The idea to go the museum came from my good friend Lilly, who suggested it last spring, when I took a group of students to Washington, DC (and that time our new thing wound up being visiting the Washington Monument and Lincoln Memorial at night). But I just knew that now was the time to hit it ("it" is officially the National Museum of Health and Medicine) for two reasons. First, it would square the circle on a bizarre habit I picked up in Jordan this summer of visiting museums dedicated to tumors and three-headed babies and every other kind of grotesque medical thing you can preserve in formaldehyde. This summer in Jordan while we were visiting the University of Jordan, our very gracious hostess, Inas, took Siham, Connor and me on a tour of the medical school's museum, where I committed my most memorable international faux pas when I screamed when I saw a particularly startling specimen. So, since Connor was also along on this trip, I told him we just had to go. On top of that, another student and New Thing veteran, Will (who did my spring Camel's Hump Hike with me), has a personal connection to the museum, since his great-great grandfather's femur bone from an amputation during the Civil War is prominently displayed. Of course, we all learned that Will's great-great grandfather, General Daniel Sickles, was not only a Civil War hero who took his friends on an annual pilgrimage to the museum every year to visit his leg bone, but also first successfully used the temporary insanity plea in the United States when he killed the son of Frances Scott Key (composer of the Star Spangled Banner in case you forgot), who was having an affair with his wife. Too bad there was no reality TV in the 1860's.

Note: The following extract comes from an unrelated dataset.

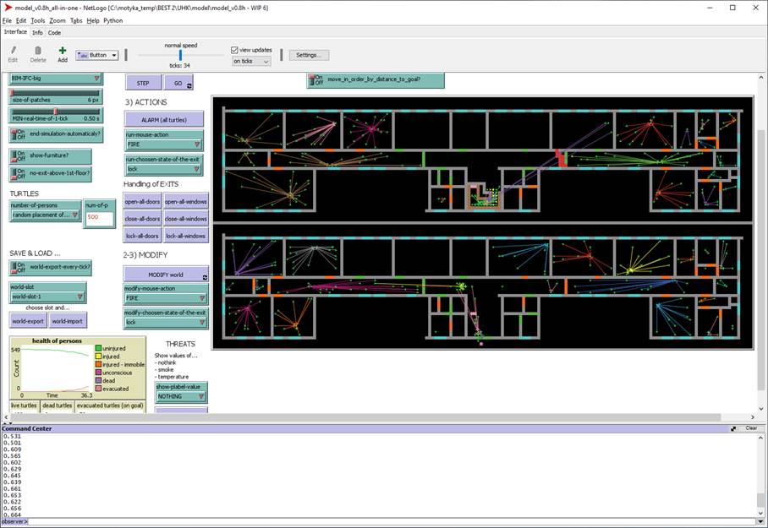
Task: Open the run-mouse-action FIRE dropdown
Action: pyautogui.click(x=165, y=144)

All in all, I convinced six students, all seniors, to come with me, and now they are slightly horrified to have shared this experience with their professor. In the group picture next to the tubercular lung you can see Josh (who would clearly go in the 52 Hall of Fame if I had one since this is about the 20th new thing I've strong-armed him into doing), Amanda (who is one of my highly-talented rock climbing instructors), Tim and Ben on the top row, and on the bottom, Connor, Will and me. There's also shots of Will standing proudly next to his famous ancestor; Connor and I posing next to a tumor for old time's sake to show Siham; Tim, Josh, Ben and Connor learning what they'd look like as tall men without the flesh; and Ben and Amanda intently examining bits of Lincoln's bone fragments from his skull (really, I'm not making any of this up).

After staring at medical oddities for a couple hours we re-joined the other groups (who I had not managed to convince to come with us because they had to do boring things like check out the Smithsonians on the Mall) to start our political activities at an environmental rally in front of the White House. We had lots of other great adventures, and I'm definitely going to write about them, but for me, I'll always fondly remember our trip to the Walter Reed Museum. It's actually got some very fascinating exhibits about the evolution of battlefield medicine as well, and I really would recommend it -- unless you have a weak stomach.